▶ **Exercise**: Both the line containing "The width and height of the screenshot is (640, 480)." and the last line of the listing are included: write out exactly the lines from one to the other.

□ □ □ □ □ □ □

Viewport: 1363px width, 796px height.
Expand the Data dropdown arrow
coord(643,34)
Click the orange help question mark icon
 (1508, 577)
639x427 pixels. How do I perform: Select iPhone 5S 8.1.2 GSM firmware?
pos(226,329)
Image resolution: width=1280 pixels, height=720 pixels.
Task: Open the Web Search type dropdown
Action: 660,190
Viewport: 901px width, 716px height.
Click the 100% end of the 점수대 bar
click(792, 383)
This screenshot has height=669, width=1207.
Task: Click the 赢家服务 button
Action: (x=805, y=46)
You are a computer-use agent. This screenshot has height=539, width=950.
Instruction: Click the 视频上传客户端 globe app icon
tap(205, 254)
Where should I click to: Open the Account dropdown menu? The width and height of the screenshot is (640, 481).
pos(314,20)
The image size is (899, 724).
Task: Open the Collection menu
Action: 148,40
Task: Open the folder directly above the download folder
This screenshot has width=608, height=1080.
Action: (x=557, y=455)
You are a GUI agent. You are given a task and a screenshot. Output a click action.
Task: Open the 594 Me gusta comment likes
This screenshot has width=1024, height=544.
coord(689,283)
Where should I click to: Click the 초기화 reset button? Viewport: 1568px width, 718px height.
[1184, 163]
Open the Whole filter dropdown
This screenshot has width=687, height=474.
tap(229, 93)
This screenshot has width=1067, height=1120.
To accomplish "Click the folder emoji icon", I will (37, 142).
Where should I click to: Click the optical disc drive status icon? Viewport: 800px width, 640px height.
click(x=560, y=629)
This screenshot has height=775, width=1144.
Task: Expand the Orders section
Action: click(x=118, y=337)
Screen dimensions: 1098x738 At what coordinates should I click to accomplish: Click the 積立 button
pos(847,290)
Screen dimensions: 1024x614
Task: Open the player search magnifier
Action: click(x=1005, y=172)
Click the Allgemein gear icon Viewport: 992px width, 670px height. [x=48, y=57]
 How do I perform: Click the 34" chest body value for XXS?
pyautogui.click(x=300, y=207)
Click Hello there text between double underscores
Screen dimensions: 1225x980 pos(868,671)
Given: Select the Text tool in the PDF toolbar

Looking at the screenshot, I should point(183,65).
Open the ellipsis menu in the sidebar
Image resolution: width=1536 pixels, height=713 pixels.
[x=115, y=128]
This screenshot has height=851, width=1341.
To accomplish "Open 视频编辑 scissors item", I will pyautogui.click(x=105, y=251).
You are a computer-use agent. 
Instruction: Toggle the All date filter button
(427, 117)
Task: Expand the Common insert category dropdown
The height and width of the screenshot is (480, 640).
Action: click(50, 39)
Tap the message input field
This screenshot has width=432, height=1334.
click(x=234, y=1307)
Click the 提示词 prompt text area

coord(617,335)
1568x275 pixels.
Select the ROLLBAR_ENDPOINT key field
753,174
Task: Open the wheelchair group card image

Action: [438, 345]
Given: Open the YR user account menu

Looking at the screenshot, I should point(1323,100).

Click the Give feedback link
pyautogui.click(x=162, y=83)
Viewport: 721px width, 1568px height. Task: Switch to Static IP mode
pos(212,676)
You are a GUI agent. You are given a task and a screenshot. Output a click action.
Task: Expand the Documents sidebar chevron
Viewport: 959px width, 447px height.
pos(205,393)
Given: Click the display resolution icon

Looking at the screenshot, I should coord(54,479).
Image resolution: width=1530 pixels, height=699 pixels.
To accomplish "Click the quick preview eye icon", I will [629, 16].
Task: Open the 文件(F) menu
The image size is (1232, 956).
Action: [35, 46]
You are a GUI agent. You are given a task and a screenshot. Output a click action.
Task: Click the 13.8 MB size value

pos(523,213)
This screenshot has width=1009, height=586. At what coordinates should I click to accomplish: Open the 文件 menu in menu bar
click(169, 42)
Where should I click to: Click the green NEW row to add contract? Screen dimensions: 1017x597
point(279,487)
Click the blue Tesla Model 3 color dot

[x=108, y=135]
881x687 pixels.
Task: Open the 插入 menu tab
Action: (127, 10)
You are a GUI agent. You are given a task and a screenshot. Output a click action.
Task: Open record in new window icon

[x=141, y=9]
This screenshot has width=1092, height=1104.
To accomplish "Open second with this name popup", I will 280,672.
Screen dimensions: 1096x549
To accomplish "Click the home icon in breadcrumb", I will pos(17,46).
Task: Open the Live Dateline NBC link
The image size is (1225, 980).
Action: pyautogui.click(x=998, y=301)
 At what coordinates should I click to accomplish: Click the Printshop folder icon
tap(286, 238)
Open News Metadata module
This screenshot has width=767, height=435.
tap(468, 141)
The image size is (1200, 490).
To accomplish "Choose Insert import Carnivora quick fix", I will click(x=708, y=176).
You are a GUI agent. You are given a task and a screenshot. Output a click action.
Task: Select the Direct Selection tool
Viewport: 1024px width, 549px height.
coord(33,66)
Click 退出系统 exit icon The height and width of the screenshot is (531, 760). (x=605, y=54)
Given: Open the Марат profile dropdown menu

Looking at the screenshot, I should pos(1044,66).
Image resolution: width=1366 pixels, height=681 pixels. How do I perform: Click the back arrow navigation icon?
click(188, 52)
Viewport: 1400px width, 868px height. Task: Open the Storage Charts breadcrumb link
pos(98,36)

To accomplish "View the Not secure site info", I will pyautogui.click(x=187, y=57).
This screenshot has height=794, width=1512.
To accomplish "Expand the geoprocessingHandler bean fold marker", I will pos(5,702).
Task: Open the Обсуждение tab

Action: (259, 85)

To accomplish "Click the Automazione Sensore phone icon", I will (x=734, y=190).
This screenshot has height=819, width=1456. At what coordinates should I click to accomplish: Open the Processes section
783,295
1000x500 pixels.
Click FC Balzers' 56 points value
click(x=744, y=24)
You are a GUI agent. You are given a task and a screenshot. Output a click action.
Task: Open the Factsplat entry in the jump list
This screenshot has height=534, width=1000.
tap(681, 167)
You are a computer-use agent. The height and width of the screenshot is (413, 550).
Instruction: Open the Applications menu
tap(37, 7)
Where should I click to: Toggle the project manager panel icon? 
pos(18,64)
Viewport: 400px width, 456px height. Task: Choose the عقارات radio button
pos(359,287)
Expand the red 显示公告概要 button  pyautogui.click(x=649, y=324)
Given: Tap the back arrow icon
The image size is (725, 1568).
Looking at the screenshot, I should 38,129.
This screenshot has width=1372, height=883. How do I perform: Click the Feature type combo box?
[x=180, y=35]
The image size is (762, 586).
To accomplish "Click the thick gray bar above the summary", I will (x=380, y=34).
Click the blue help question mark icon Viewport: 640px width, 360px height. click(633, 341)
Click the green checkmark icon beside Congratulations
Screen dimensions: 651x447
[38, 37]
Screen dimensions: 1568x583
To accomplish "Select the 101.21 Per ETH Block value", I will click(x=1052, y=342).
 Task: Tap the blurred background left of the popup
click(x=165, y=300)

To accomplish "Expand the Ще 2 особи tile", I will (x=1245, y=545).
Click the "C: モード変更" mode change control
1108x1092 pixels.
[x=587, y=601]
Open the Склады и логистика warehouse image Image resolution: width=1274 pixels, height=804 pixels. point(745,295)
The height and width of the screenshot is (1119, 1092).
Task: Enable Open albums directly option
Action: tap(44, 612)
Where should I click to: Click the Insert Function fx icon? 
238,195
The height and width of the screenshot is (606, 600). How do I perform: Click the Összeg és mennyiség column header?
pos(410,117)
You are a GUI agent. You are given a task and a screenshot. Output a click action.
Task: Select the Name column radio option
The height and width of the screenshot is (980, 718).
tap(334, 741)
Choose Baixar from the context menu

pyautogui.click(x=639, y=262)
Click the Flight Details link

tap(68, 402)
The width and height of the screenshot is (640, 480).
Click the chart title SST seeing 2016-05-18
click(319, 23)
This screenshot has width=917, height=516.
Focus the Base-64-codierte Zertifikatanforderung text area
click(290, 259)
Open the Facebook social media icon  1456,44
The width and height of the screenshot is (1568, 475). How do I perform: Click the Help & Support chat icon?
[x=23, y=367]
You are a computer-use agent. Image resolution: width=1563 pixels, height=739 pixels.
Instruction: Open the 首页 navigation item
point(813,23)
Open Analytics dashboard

□ □ □ □ □ □ □

▶ **Exercise solution**:
The width and height of the screenshot is (640, 480).
Click the chart title SST seeing 2016-05-18
click(319, 23)
This screenshot has width=917, height=516.
Focus the Base-64-codierte Zertifikatanforderung text area
click(290, 259)
Open the Facebook social media icon  1456,44
The width and height of the screenshot is (1568, 475). How do I perform: Click the Help & Support chat icon?
[x=23, y=367]
You are a computer-use agent. Image resolution: width=1563 pixels, height=739 pixels.
Instruction: Open the 首页 navigation item
point(813,23)
Open Analytics dashboard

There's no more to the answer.